Begin Data for processing
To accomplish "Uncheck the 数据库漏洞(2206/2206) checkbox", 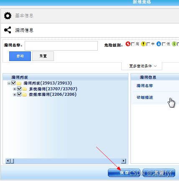I will click(x=19, y=94).
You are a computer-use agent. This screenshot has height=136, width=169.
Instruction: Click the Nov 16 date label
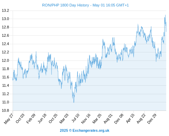(86, 119)
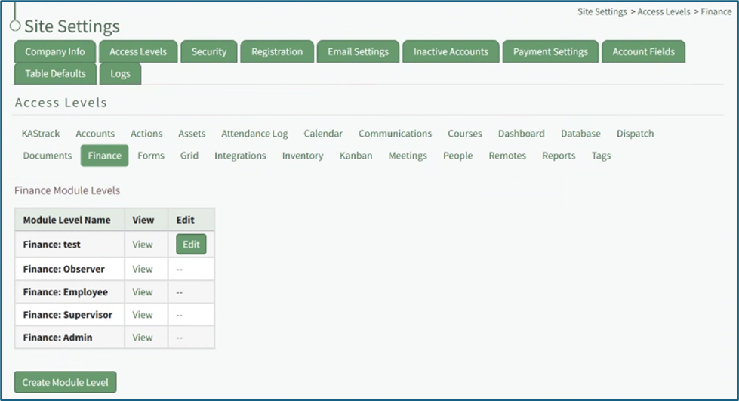Open the Company Info tab

click(x=55, y=52)
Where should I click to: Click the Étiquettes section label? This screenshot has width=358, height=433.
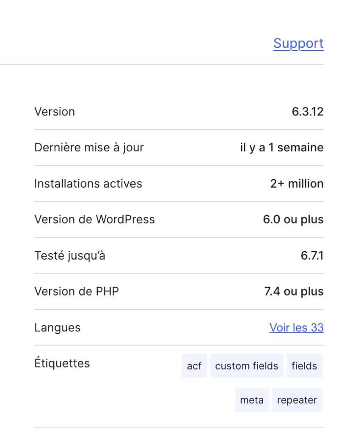pos(62,363)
End Data for processing
### Work to complete
Copy out the entries from the line containing "You are a computer-use" through the end of the entries, including both ends, and leave out the pictures.

### Finished exercise
You are a computer-use agent. This screenshot has height=136, width=169.
Instruction: Click the Nov 16 date label
(86, 119)
Open the Company Info tab

click(x=55, y=52)
Where should I click to: Click the Étiquettes section label? This screenshot has width=358, height=433.
pos(62,363)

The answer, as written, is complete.